> **What is expected**:
Omit all pictures, then retype exactly the lines from the one that contains "Given: Click Iteration" through the end of the listing.
--------------------------------
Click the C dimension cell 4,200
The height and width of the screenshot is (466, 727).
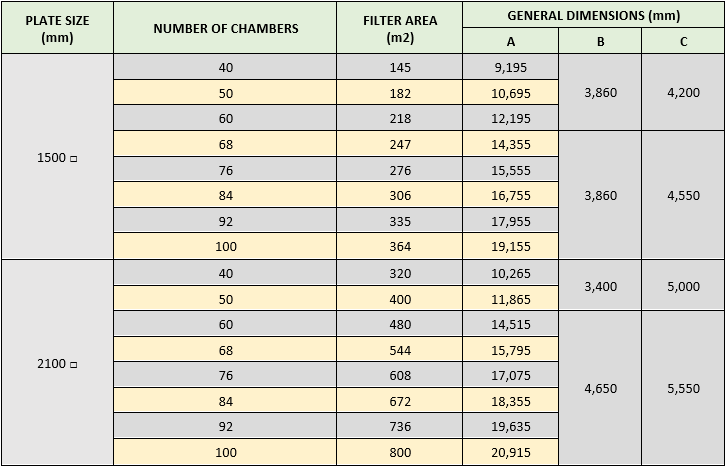click(x=683, y=93)
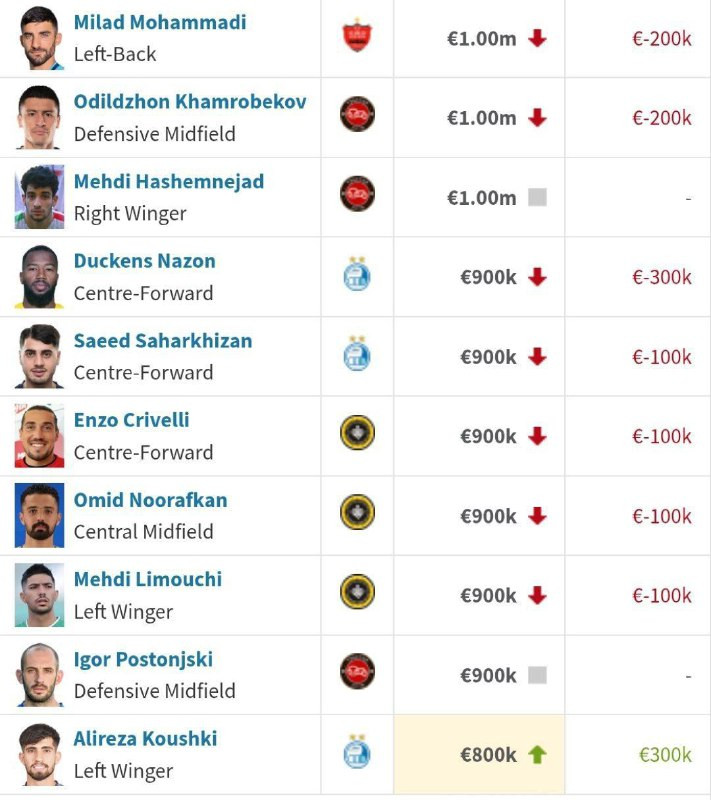The image size is (711, 800).
Task: Click the Persepolis club crest beside Milad Mohammadi
Action: (x=357, y=36)
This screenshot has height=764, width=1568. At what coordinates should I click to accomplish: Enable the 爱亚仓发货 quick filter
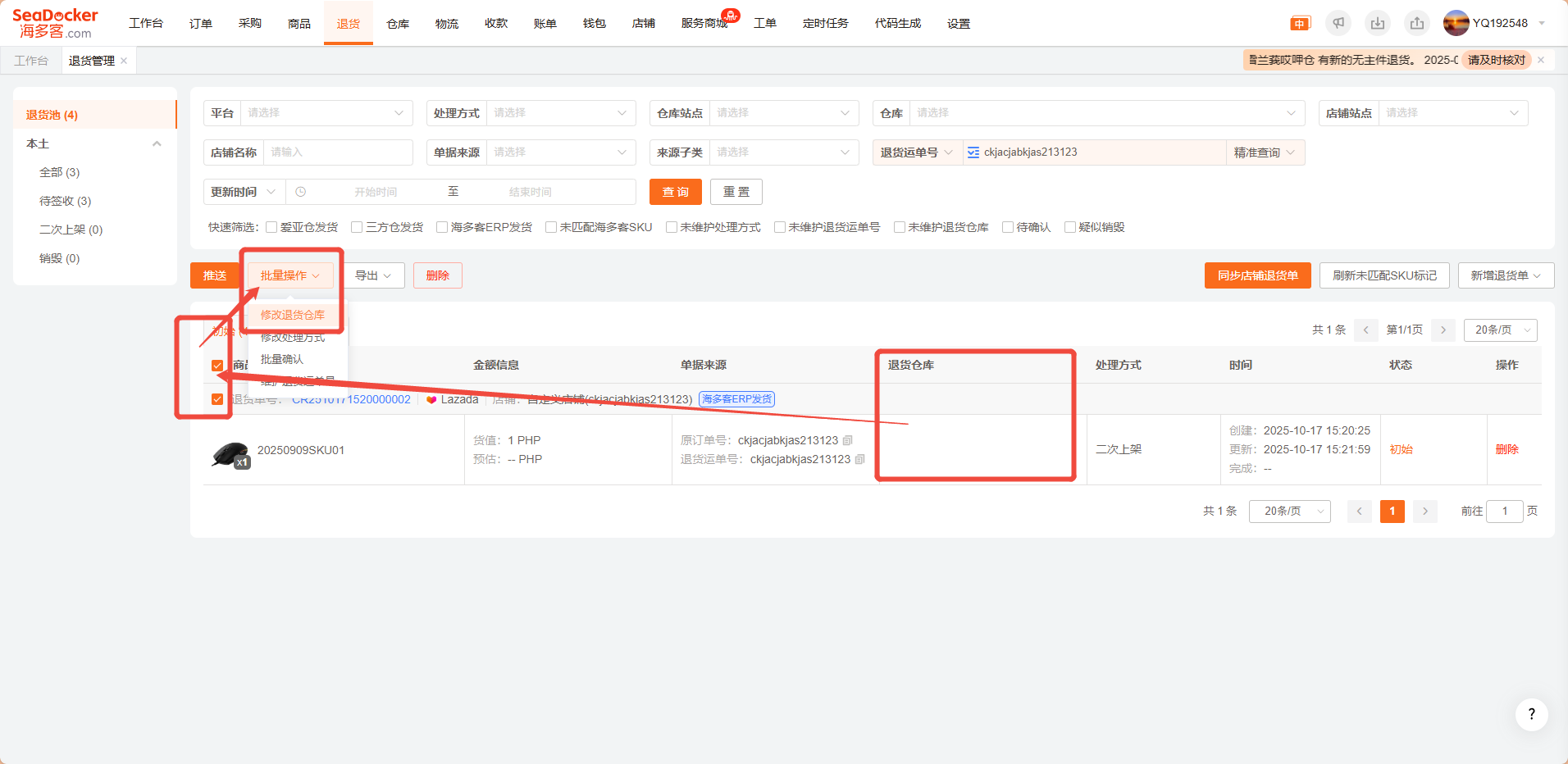tap(271, 227)

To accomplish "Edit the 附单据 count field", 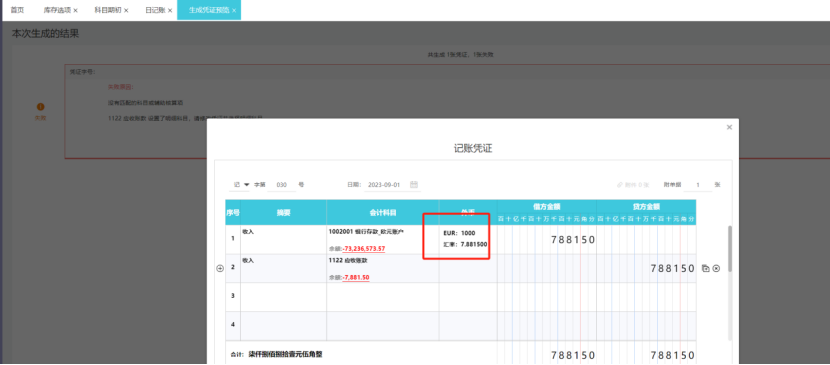I will point(698,185).
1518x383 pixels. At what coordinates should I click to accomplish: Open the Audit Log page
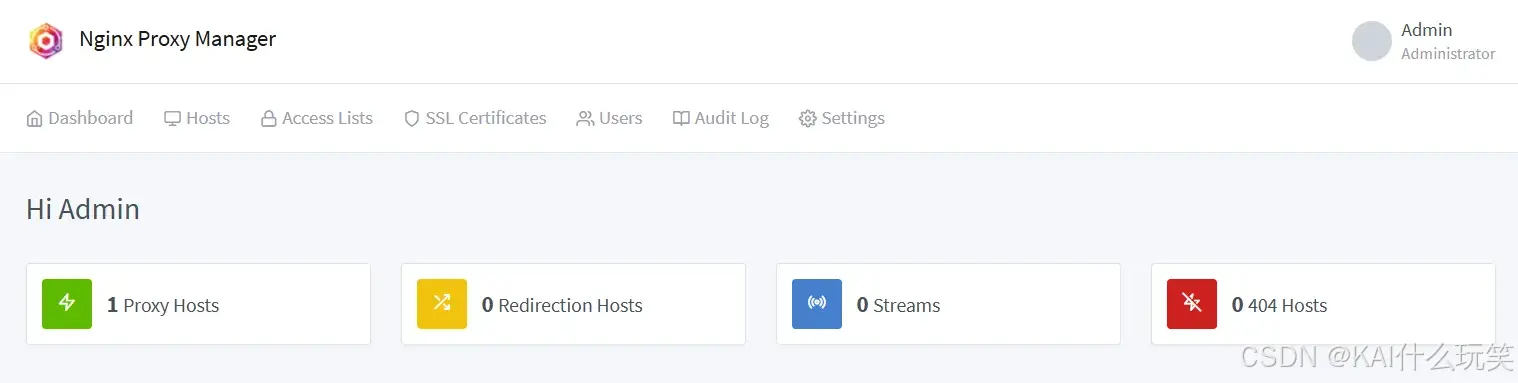[x=721, y=118]
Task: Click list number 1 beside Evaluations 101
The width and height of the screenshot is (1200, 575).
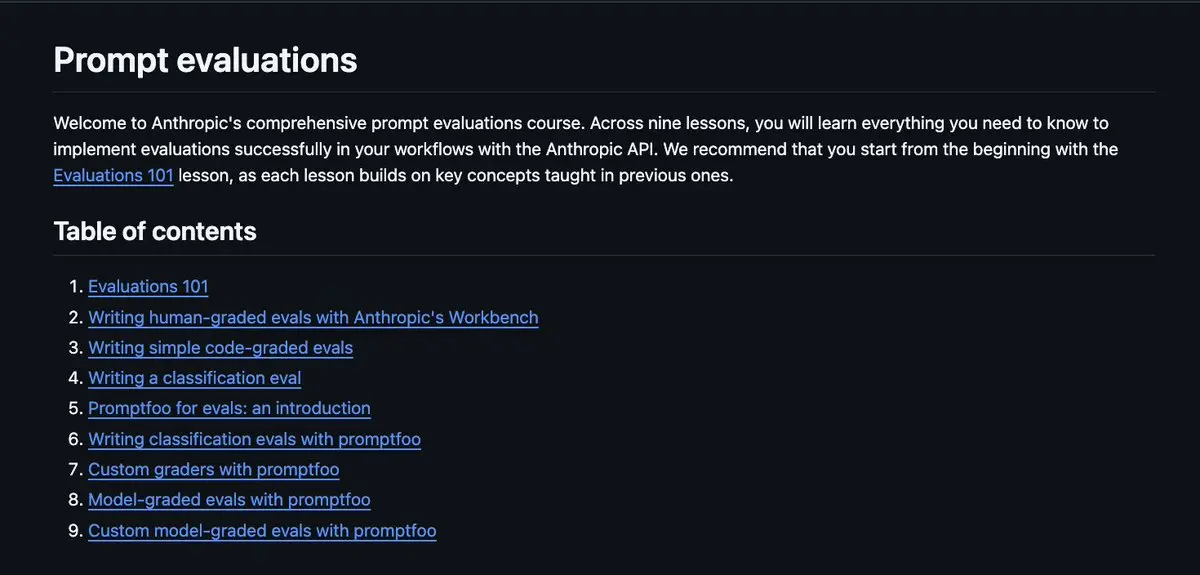Action: click(x=75, y=287)
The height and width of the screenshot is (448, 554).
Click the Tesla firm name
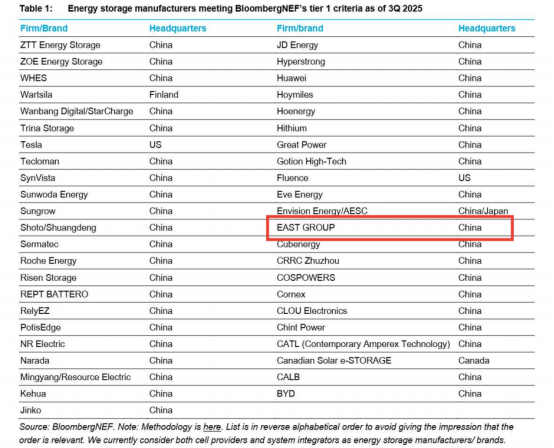click(x=31, y=145)
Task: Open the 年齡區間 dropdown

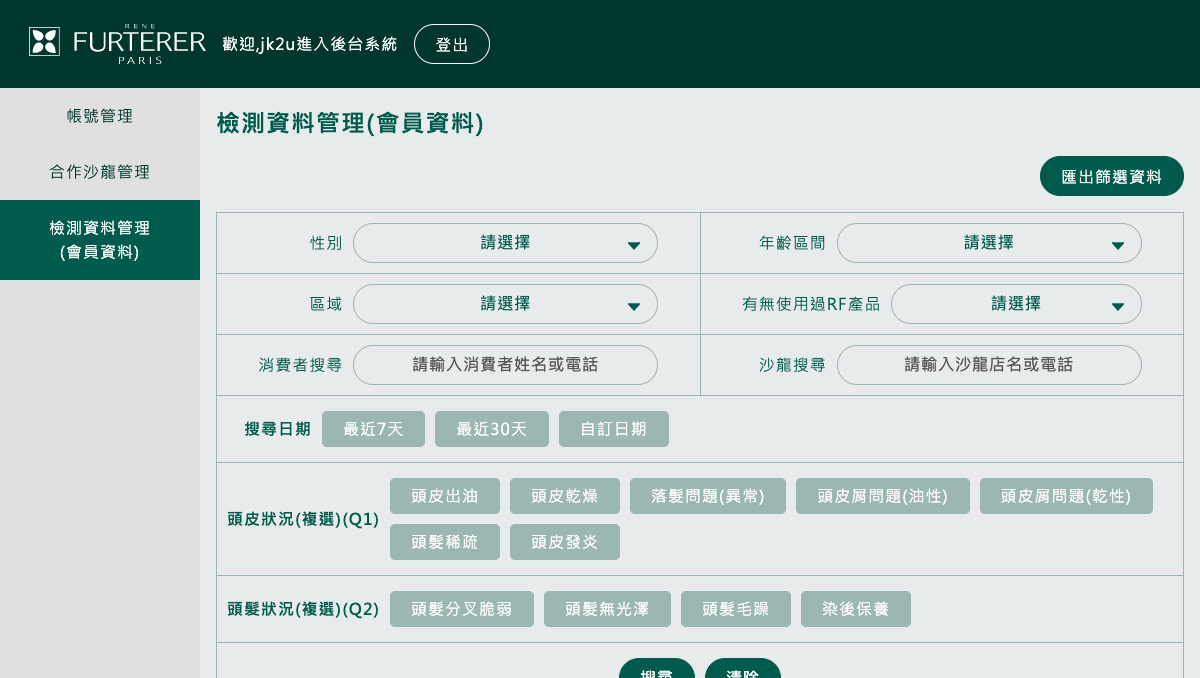Action: (x=989, y=243)
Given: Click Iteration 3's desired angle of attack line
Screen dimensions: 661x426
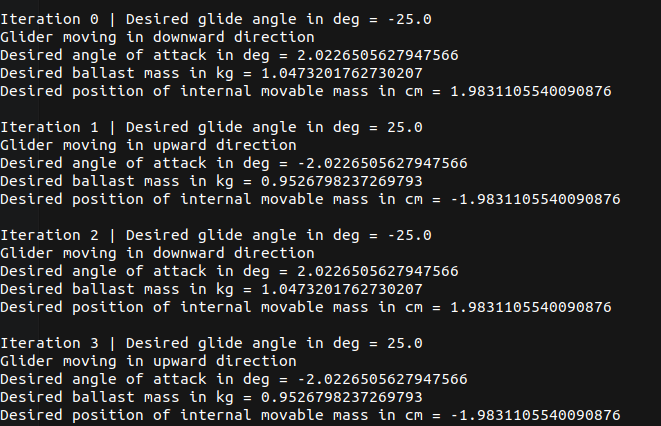Looking at the screenshot, I should (233, 379).
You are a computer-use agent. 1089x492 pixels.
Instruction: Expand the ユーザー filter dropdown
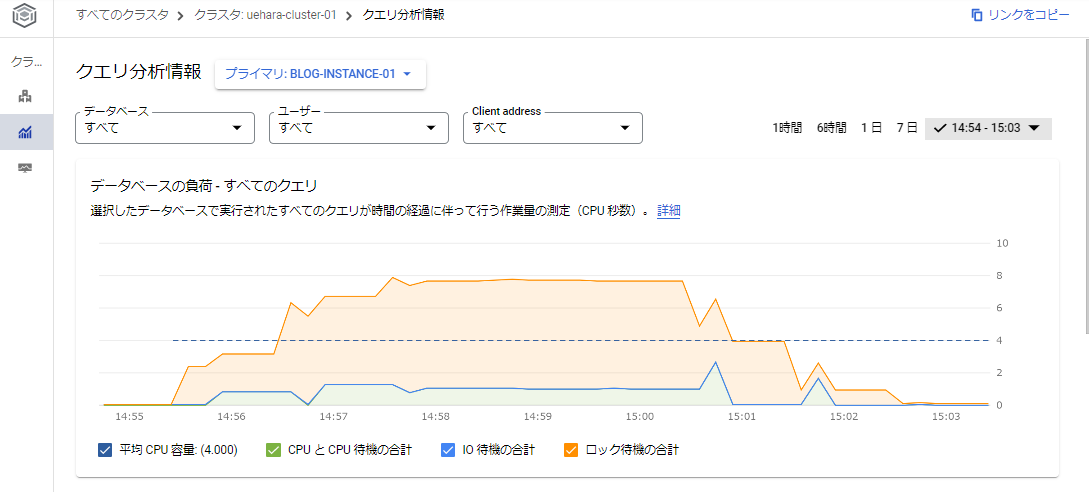359,128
--------------------------------
> **Exercise result**:
Given: Click Iteration 3's desired angle of attack line
Screen dimensions: 661x426
Looking at the screenshot, I should (233, 379).
You are a computer-use agent. 1089x492 pixels.
Instruction: Expand the ユーザー filter dropdown
359,128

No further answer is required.